-- EXERCISE AIM --
Copy the records below verbatim, from the first line through the line containing "Screen dimensions: 1233x591", inclusive, and output nothing else.

----- SOURCE DATA

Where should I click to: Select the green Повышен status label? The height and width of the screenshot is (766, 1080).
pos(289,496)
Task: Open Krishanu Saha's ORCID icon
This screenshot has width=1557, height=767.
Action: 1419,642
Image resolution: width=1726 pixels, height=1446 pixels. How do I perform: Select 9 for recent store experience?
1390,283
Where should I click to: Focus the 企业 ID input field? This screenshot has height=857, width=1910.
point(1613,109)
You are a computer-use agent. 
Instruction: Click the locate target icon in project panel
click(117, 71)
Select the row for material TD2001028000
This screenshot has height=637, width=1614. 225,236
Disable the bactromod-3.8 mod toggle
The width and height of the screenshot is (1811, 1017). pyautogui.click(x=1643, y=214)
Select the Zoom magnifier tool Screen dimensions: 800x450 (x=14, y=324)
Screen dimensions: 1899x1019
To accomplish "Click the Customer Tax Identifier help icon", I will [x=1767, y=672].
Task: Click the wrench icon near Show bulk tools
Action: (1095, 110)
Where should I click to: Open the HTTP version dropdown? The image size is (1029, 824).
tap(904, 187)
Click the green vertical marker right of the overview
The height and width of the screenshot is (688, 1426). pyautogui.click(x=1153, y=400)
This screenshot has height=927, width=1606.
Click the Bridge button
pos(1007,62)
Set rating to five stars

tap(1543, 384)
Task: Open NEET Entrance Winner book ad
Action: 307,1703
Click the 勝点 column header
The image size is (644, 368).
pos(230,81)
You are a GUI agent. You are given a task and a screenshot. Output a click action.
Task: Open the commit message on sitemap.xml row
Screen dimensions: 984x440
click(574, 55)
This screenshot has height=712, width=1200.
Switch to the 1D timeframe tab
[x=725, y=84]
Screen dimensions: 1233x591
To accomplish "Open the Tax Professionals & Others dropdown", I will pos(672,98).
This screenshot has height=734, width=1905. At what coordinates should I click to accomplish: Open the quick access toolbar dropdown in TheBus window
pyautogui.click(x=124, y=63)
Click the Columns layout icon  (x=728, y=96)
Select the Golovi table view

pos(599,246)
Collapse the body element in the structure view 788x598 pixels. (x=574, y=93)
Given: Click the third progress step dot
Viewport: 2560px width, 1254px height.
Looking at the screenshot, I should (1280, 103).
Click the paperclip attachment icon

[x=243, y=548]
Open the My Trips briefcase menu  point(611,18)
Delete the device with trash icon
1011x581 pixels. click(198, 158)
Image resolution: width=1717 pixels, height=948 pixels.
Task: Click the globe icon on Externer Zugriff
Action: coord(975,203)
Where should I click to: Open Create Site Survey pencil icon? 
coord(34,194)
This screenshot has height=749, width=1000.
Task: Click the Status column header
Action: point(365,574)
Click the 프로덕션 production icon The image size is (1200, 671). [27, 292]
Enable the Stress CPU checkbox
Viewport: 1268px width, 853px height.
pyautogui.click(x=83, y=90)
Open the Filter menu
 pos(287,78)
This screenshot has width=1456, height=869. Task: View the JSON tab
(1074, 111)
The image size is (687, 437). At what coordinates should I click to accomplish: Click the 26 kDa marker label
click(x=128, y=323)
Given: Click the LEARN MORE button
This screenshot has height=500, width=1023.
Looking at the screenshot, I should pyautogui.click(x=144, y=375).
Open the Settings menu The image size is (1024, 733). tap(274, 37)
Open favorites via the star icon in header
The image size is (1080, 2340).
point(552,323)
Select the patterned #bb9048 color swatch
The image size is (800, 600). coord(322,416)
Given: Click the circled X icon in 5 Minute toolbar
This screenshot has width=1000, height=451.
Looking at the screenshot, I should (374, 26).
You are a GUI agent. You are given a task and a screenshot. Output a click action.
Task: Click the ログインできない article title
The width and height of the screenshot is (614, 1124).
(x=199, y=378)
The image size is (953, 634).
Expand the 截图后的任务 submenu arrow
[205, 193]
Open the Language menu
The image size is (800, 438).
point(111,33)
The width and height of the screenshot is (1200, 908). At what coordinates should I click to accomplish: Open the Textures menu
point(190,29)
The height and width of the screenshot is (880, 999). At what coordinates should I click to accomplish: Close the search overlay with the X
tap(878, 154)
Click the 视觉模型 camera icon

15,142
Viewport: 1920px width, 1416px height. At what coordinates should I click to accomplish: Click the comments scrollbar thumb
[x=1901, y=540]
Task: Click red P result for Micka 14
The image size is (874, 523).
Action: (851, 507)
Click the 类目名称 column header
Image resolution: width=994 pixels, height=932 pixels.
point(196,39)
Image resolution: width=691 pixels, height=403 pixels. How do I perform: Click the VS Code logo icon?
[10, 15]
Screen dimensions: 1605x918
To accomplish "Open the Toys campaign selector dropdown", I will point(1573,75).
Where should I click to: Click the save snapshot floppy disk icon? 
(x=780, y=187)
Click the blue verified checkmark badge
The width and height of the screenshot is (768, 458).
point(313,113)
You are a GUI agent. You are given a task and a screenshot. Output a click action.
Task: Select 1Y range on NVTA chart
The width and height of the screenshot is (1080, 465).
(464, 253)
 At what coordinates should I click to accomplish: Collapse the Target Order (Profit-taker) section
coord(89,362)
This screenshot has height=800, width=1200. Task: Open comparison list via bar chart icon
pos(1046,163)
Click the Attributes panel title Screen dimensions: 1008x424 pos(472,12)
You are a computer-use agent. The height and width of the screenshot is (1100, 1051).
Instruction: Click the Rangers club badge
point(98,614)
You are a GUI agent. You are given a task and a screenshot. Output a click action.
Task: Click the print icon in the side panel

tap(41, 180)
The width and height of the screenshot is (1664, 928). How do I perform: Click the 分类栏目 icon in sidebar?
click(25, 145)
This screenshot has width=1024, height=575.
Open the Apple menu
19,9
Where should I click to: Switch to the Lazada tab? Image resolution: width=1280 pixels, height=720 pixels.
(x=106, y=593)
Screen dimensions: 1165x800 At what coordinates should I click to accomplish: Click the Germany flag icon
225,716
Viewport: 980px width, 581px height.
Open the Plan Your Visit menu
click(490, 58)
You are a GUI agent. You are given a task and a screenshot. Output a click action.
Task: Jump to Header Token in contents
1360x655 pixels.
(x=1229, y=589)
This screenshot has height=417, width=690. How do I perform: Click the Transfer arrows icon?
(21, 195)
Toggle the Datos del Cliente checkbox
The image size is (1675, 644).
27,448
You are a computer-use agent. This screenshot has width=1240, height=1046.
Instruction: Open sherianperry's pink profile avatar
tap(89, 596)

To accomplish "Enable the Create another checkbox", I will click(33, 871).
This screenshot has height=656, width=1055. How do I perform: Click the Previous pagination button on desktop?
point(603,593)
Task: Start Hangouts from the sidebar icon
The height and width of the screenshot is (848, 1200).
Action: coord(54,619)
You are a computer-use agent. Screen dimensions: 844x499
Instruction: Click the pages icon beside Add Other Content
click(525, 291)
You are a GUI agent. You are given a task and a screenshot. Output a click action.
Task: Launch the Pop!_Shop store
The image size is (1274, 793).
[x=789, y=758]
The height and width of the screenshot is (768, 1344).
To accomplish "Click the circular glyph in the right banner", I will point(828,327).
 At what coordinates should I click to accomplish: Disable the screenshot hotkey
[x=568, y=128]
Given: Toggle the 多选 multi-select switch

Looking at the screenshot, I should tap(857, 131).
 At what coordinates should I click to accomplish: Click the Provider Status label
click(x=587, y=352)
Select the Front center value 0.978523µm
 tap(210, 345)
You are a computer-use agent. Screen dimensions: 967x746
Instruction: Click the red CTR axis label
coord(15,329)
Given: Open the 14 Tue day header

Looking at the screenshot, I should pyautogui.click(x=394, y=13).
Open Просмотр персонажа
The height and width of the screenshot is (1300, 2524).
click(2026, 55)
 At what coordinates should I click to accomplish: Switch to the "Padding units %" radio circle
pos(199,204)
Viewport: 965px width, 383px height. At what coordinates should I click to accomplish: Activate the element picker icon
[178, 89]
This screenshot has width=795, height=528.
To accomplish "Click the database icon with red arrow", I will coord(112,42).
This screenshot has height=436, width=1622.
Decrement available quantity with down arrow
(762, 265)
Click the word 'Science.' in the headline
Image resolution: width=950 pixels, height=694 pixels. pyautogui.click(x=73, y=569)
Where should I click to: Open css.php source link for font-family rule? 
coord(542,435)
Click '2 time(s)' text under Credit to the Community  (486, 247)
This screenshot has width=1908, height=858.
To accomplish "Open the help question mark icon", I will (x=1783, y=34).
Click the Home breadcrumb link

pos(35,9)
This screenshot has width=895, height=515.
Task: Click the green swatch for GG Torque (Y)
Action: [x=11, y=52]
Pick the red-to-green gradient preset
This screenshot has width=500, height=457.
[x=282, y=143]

----------

-- SOLUTION --
Where should I click to: Select the green Повышен status label? The height and width of the screenshot is (766, 1080).
pos(289,496)
Task: Open Krishanu Saha's ORCID icon
This screenshot has width=1557, height=767.
Action: 1419,642
Image resolution: width=1726 pixels, height=1446 pixels. How do I perform: Select 9 for recent store experience?
1390,283
Where should I click to: Focus the 企业 ID input field? This screenshot has height=857, width=1910.
point(1613,109)
You are a computer-use agent. 
Instruction: Click the locate target icon in project panel
click(117, 71)
Select the row for material TD2001028000
This screenshot has height=637, width=1614. 225,236
Disable the bactromod-3.8 mod toggle
The width and height of the screenshot is (1811, 1017). pyautogui.click(x=1643, y=214)
Select the Zoom magnifier tool Screen dimensions: 800x450 (x=14, y=324)
Screen dimensions: 1899x1019
To accomplish "Click the Customer Tax Identifier help icon", I will [x=1767, y=672].
Task: Click the wrench icon near Show bulk tools
Action: (1095, 110)
Where should I click to: Open the HTTP version dropdown? The image size is (1029, 824).
tap(904, 187)
Click the green vertical marker right of the overview
The height and width of the screenshot is (688, 1426). pyautogui.click(x=1153, y=400)
This screenshot has height=927, width=1606.
Click the Bridge button
pos(1007,62)
Set rating to five stars

tap(1543, 384)
Task: Open NEET Entrance Winner book ad
Action: 307,1703
Click the 勝点 column header
The image size is (644, 368).
pos(230,81)
You are a GUI agent. You are given a task and a screenshot. Output a click action.
Task: Open the commit message on sitemap.xml row
Screen dimensions: 984x440
click(574, 55)
This screenshot has height=712, width=1200.
Switch to the 1D timeframe tab
[x=725, y=84]
Screen dimensions: 1233x591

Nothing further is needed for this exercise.